▸ DIRECTIONS FOR THIS TASK
Please restate, word for word, the lines below that begin at the one with "Age Of Sigmar (888, 1801)" and end at the one with "Social media (78, 1870)". Leave out all other lines.

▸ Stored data

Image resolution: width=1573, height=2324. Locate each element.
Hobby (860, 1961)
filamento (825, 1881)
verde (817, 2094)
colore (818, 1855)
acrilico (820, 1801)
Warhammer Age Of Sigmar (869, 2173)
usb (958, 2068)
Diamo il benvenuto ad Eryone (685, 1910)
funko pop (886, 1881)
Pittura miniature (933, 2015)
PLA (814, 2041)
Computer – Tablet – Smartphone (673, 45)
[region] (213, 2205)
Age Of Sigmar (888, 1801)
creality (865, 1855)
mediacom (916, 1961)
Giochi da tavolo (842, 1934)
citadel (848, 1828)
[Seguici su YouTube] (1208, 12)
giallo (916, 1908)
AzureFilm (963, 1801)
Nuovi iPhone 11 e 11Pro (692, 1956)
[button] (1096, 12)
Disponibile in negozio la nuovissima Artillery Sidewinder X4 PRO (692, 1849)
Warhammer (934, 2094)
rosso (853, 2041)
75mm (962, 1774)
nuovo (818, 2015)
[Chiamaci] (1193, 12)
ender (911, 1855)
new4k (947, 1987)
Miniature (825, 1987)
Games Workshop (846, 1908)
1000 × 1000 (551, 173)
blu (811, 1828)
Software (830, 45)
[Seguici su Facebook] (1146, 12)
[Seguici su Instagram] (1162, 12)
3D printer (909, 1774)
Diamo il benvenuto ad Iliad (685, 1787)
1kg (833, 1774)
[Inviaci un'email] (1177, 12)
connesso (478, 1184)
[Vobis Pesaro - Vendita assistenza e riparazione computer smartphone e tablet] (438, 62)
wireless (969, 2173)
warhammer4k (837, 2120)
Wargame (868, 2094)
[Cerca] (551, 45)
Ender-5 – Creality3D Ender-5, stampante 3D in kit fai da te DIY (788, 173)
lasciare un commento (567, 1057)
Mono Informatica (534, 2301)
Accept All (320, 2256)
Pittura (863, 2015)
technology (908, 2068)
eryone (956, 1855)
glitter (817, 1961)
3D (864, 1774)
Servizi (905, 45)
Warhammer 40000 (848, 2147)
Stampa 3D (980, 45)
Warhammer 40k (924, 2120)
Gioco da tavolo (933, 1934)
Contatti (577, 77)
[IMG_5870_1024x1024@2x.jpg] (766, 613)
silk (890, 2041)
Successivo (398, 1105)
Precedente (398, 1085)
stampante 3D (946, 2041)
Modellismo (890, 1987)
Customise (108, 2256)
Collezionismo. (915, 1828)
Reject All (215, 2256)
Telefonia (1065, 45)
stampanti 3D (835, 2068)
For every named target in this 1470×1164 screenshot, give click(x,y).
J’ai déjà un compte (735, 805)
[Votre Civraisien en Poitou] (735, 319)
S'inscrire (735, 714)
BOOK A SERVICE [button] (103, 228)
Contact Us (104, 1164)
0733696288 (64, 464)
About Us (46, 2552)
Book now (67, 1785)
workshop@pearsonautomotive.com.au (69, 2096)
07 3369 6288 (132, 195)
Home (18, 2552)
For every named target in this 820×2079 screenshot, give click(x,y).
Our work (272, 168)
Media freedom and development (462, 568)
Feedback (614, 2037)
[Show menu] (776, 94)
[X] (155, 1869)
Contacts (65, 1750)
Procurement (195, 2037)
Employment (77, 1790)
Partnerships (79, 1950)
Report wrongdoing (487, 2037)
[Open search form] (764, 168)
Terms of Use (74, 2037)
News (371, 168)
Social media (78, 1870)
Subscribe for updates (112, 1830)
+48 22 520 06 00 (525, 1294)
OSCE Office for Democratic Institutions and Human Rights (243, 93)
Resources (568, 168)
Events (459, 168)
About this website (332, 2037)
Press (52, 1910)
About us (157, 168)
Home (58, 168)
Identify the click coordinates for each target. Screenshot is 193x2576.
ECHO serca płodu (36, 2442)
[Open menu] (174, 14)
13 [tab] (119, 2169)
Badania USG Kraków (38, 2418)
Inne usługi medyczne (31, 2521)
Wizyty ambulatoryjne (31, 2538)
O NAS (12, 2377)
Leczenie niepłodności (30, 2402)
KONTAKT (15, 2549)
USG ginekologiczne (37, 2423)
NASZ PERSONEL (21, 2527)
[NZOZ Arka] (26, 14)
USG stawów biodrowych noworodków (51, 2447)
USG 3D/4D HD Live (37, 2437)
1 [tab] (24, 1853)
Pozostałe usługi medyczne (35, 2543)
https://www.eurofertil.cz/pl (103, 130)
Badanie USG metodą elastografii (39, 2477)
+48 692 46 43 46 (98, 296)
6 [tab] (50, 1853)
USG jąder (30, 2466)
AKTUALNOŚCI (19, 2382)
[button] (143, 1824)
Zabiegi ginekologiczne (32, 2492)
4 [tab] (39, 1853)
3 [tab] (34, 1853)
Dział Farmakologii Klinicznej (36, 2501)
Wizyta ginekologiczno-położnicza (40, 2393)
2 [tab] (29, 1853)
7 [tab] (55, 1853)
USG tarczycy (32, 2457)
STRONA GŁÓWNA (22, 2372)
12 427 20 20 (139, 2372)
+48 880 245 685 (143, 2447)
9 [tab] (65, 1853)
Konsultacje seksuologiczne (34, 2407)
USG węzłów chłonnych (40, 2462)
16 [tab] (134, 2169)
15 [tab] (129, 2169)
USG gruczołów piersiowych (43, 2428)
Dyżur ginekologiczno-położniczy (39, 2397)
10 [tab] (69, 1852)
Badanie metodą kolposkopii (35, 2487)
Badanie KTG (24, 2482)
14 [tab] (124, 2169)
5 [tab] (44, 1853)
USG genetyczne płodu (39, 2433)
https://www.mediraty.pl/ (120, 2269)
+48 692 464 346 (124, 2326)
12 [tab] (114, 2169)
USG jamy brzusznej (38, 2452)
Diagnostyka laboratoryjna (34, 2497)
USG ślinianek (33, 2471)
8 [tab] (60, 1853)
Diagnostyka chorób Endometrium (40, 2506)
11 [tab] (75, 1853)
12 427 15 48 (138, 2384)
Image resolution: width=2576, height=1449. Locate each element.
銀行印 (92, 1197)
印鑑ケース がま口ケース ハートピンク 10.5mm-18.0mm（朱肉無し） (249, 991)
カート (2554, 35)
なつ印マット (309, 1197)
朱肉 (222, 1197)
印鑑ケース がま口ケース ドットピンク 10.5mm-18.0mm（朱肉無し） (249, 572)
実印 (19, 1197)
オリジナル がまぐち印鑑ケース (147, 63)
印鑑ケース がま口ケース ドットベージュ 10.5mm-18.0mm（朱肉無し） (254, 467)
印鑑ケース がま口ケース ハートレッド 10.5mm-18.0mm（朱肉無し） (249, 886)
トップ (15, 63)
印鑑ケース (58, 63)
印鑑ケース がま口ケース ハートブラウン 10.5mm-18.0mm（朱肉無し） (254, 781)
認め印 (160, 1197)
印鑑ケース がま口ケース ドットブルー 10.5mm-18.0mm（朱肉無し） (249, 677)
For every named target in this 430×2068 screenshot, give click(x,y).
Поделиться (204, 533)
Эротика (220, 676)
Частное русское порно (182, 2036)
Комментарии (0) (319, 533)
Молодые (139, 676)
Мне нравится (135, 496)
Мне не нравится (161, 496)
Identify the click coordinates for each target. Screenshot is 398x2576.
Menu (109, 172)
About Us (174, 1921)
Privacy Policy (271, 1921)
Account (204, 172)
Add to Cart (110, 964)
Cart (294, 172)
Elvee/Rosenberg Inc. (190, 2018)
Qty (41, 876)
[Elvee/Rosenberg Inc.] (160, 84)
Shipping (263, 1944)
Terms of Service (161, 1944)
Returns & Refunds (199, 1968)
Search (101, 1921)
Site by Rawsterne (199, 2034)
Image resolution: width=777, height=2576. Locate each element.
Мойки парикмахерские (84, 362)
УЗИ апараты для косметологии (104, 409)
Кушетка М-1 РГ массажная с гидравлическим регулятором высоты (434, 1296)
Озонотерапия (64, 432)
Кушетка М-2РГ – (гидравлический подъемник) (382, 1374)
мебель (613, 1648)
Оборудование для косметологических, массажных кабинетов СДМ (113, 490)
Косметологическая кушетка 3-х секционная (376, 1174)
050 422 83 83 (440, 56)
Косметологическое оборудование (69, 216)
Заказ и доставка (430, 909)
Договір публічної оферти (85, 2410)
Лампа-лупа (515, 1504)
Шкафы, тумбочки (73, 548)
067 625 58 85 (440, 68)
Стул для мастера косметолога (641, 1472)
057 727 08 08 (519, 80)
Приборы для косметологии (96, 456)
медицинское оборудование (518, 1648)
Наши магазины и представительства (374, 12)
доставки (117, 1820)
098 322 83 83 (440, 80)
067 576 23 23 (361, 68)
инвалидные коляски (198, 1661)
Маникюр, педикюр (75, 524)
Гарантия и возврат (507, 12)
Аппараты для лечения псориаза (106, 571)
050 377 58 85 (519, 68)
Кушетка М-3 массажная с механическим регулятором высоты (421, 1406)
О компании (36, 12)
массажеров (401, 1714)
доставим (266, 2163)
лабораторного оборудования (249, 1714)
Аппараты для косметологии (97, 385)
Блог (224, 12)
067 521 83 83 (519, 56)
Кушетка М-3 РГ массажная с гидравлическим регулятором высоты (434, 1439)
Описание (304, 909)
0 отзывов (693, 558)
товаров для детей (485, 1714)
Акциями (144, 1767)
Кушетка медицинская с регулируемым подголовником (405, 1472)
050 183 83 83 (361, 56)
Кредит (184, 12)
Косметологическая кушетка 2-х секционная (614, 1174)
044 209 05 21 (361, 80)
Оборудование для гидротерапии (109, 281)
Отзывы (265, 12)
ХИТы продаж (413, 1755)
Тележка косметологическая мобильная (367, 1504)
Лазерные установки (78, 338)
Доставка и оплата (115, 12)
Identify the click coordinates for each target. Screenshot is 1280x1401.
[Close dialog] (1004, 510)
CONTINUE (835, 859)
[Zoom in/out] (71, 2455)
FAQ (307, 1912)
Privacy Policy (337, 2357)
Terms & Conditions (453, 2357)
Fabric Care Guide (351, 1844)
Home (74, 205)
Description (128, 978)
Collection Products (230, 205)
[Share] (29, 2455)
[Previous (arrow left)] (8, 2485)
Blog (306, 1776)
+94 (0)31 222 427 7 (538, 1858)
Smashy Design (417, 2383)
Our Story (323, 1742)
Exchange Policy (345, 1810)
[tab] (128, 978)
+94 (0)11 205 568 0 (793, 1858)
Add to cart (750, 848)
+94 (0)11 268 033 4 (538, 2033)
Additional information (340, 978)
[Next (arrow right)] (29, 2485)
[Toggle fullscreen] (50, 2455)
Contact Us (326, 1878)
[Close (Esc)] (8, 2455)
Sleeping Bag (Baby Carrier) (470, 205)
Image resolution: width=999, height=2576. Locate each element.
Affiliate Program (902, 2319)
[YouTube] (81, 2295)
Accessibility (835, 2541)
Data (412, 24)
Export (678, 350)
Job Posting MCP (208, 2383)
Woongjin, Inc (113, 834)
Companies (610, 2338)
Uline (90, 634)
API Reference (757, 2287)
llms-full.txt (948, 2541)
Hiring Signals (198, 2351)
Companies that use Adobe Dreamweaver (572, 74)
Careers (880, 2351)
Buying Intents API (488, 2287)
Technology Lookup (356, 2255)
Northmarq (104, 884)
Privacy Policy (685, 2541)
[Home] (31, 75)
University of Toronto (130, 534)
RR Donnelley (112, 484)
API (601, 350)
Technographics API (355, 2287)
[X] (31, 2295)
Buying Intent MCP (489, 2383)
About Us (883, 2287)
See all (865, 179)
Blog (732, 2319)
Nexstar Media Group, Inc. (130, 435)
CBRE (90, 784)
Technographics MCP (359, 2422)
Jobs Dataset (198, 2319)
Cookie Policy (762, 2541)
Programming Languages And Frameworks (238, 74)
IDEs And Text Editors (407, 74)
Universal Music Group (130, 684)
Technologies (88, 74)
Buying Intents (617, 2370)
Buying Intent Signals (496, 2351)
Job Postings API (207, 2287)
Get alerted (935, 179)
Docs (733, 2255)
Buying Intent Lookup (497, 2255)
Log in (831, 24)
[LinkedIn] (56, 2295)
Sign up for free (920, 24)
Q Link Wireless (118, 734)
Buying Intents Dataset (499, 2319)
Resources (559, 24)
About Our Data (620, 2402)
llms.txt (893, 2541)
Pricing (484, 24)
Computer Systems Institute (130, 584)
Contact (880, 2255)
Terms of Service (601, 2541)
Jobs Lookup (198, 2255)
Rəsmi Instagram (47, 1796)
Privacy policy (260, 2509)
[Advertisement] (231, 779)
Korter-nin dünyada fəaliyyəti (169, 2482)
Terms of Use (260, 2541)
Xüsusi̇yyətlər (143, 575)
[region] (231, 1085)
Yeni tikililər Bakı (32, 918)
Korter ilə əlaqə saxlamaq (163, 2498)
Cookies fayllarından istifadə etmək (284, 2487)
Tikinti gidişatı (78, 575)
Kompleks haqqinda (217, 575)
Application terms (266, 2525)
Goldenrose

▸ ANSWER SPACE
Age Of Sigmar (888, 1801)
creality (865, 1855)
mediacom (916, 1961)
Giochi da tavolo (842, 1934)
citadel (848, 1828)
[Seguici su YouTube] (1208, 12)
giallo (916, 1908)
AzureFilm (963, 1801)
Nuovi iPhone 11 e 11Pro (692, 1956)
[button] (1096, 12)
Disponibile in negozio la nuovissima Artillery Sidewinder X4 PRO (692, 1849)
Warhammer (934, 2094)
rosso (853, 2041)
75mm (962, 1774)
nuovo (818, 2015)
[Chiamaci] (1193, 12)
ender (911, 1855)
new4k (947, 1987)
Miniature (825, 1987)
Games Workshop (846, 1908)
1000 × 1000 (551, 173)
blu (811, 1828)
Software (830, 45)
[Seguici su Facebook] (1146, 12)
[Seguici su Instagram] (1162, 12)
3D printer (909, 1774)
Diamo il benvenuto ad Iliad (685, 1787)
1kg (833, 1774)
[Inviaci un'email] (1177, 12)
connesso (478, 1184)
[Vobis Pesaro - Vendita assistenza e riparazione computer smartphone e tablet] (438, 62)
wireless (969, 2173)
warhammer4k (837, 2120)
Wargame (868, 2094)
[Cerca] (551, 45)
Ender-5 – Creality3D Ender-5, stampante 3D in kit fai da te DIY (788, 173)
lasciare un commento (567, 1057)
Mono Informatica (534, 2301)
Accept All (320, 2256)
Pittura (863, 2015)
technology (908, 2068)
eryone (956, 1855)
glitter (817, 1961)
3D (864, 1774)
Servizi (905, 45)
Warhammer 40000 (848, 2147)
Stampa 3D (980, 45)
Warhammer 40k (924, 2120)
Gioco da tavolo (933, 1934)
Contatti (577, 77)
[IMG_5870_1024x1024@2x.jpg] (766, 613)
silk (890, 2041)
Successivo (398, 1105)
Precedente (398, 1085)
stampante 3D (946, 2041)
Modellismo (890, 1987)
Customise (108, 2256)
Collezionismo. (915, 1828)
Reject All (215, 2256)
Telefonia (1065, 45)
stampanti 3D (835, 2068)
For every named target in this 1470×1164 screenshot, give click(x,y).
J’ai déjà un compte (735, 805)
[Votre Civraisien en Poitou] (735, 319)
S'inscrire (735, 714)
BOOK A SERVICE [button] (103, 228)
Contact Us (104, 1164)
0733696288 (64, 464)
About Us (46, 2552)
Book now (67, 1785)
workshop@pearsonautomotive.com.au (69, 2096)
07 3369 6288 (132, 195)
Home (18, 2552)
For every named target in this 820×2079 screenshot, give click(x,y).
Our work (272, 168)
Media freedom and development (462, 568)
Feedback (614, 2037)
[Show menu] (776, 94)
[X] (155, 1869)
Contacts (65, 1750)
Procurement (195, 2037)
Employment (77, 1790)
Partnerships (79, 1950)
Report wrongdoing (487, 2037)
[Open search form] (764, 168)
Terms of Use (74, 2037)
News (371, 168)
Social media (78, 1870)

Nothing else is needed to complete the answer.